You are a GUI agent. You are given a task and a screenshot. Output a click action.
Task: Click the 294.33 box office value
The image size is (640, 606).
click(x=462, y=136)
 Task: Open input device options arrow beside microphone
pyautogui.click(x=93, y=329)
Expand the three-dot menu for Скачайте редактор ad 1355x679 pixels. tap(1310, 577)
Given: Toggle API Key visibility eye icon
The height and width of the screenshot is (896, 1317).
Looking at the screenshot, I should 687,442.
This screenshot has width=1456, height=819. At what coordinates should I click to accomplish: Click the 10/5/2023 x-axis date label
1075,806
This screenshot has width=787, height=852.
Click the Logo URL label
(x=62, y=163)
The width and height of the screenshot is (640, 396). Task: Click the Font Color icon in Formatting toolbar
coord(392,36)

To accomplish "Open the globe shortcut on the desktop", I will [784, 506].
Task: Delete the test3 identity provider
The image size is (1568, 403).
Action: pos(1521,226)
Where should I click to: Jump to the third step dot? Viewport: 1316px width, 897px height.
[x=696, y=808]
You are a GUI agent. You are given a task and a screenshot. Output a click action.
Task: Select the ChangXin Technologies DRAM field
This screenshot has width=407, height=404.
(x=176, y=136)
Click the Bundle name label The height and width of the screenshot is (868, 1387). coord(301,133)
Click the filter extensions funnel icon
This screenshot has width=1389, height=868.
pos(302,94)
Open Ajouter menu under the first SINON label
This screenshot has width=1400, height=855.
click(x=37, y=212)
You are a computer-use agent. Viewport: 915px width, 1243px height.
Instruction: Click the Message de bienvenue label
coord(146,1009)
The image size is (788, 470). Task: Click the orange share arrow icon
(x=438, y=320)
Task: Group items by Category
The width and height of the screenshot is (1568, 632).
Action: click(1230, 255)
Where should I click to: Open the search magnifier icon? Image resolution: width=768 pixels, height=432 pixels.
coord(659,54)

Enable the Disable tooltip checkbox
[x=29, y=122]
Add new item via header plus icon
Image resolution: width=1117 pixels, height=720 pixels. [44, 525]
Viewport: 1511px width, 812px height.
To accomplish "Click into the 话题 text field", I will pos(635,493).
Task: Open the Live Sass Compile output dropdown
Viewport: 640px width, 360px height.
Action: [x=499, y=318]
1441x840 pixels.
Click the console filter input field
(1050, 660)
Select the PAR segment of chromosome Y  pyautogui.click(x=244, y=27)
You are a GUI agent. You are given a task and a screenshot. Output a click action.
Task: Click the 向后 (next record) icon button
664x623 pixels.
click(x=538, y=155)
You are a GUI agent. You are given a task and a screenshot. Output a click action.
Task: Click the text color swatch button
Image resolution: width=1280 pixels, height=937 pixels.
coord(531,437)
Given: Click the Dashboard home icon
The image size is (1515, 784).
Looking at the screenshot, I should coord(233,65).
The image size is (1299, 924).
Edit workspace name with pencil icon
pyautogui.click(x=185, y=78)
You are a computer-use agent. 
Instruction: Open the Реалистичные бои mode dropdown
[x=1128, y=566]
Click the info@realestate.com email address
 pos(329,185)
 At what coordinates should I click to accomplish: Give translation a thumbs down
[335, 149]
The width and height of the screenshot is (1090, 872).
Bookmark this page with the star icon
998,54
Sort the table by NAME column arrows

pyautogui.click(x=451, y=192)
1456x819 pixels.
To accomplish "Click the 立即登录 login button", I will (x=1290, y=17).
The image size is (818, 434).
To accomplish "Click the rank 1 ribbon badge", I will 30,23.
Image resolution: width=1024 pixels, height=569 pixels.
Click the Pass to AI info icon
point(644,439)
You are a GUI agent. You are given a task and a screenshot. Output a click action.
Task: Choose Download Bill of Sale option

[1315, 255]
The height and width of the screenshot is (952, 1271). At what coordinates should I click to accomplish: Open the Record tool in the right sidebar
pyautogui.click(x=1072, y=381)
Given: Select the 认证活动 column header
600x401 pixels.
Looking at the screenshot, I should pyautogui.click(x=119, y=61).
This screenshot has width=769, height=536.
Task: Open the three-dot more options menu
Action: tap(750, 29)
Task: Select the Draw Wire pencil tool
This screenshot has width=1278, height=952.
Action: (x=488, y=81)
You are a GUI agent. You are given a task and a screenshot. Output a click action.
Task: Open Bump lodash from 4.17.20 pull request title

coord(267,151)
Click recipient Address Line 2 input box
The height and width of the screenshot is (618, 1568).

Work to be completed - Update the lines above by changing every "GUI agent" to "desktop assistant" and leaving everything else as it is.

Written solution -
You are a desktop assistant. You are given a task and a screenshot. Output a click action.
Task: Click the 294.33 box office value
The image size is (640, 606).
click(x=462, y=136)
 Task: Open input device options arrow beside microphone
pyautogui.click(x=93, y=329)
Expand the three-dot menu for Скачайте редактор ad 1355x679 pixels. tap(1310, 577)
Given: Toggle API Key visibility eye icon
The height and width of the screenshot is (896, 1317).
Looking at the screenshot, I should 687,442.
This screenshot has width=1456, height=819. At what coordinates should I click to accomplish: Click the 10/5/2023 x-axis date label
1075,806
This screenshot has width=787, height=852.
Click the Logo URL label
(x=62, y=163)
The width and height of the screenshot is (640, 396). Task: Click the Font Color icon in Formatting toolbar
coord(392,36)

To accomplish "Open the globe shortcut on the desktop", I will [784, 506].
Task: Delete the test3 identity provider
The image size is (1568, 403).
Action: pos(1521,226)
Where should I click to: Jump to the third step dot? Viewport: 1316px width, 897px height.
[x=696, y=808]
You are a desktop assistant. You are given a task and a screenshot. Output a click action.
Task: Select the ChangXin Technologies DRAM field
This screenshot has width=407, height=404.
(x=176, y=136)
Click the Bundle name label The height and width of the screenshot is (868, 1387). coord(301,133)
Click the filter extensions funnel icon
This screenshot has width=1389, height=868.
pos(302,94)
Open Ajouter menu under the first SINON label
This screenshot has width=1400, height=855.
click(x=37, y=212)
You are a computer-use agent. Viewport: 915px width, 1243px height.
Instruction: Click the Message de bienvenue label
coord(146,1009)
The image size is (788, 470). Task: Click the orange share arrow icon
(x=438, y=320)
Task: Group items by Category
The width and height of the screenshot is (1568, 632).
Action: click(1230, 255)
Where should I click to: Open the search magnifier icon? Image resolution: width=768 pixels, height=432 pixels.
coord(659,54)

Enable the Disable tooltip checkbox
[x=29, y=122]
Add new item via header plus icon
Image resolution: width=1117 pixels, height=720 pixels. [44, 525]
Viewport: 1511px width, 812px height.
To accomplish "Click into the 话题 text field", I will pos(635,493).
Task: Open the Live Sass Compile output dropdown
Viewport: 640px width, 360px height.
Action: [x=499, y=318]
1441x840 pixels.
Click the console filter input field
(1050, 660)
Select the PAR segment of chromosome Y  pyautogui.click(x=244, y=27)
You are a desktop assistant. You are given a task and a screenshot. Output a click action.
Task: Click the 向后 (next record) icon button
664x623 pixels.
click(x=538, y=155)
You are a desktop assistant. You are given a task and a screenshot. Output a click action.
Task: Click the text color swatch button
Image resolution: width=1280 pixels, height=937 pixels.
coord(531,437)
Given: Click the Dashboard home icon
The image size is (1515, 784).
Looking at the screenshot, I should coord(233,65).
The image size is (1299, 924).
Edit workspace name with pencil icon
pyautogui.click(x=185, y=78)
You are a computer-use agent. 
Instruction: Open the Реалистичные бои mode dropdown
[x=1128, y=566]
Click the info@realestate.com email address
 pos(329,185)
 At what coordinates should I click to accomplish: Give translation a thumbs down
[335, 149]
The width and height of the screenshot is (1090, 872).
Bookmark this page with the star icon
998,54
Sort the table by NAME column arrows

pyautogui.click(x=451, y=192)
1456x819 pixels.
To accomplish "Click the 立即登录 login button", I will (x=1290, y=17).
The image size is (818, 434).
To accomplish "Click the rank 1 ribbon badge", I will 30,23.
Image resolution: width=1024 pixels, height=569 pixels.
Click the Pass to AI info icon
point(644,439)
You are a desktop assistant. You are given a task and a screenshot. Output a click action.
Task: Choose Download Bill of Sale option

[1315, 255]
The height and width of the screenshot is (952, 1271). At what coordinates should I click to accomplish: Open the Record tool in the right sidebar
pyautogui.click(x=1072, y=381)
Given: Select the 认证活动 column header
600x401 pixels.
Looking at the screenshot, I should pyautogui.click(x=119, y=61).
This screenshot has width=769, height=536.
Task: Open the three-dot more options menu
Action: tap(750, 29)
Task: Select the Draw Wire pencil tool
This screenshot has width=1278, height=952.
Action: (x=488, y=81)
You are a desktop assistant. You are given a task and a screenshot. Output a click action.
Task: Open Bump lodash from 4.17.20 pull request title

coord(267,151)
Click recipient Address Line 2 input box
The height and width of the screenshot is (618, 1568).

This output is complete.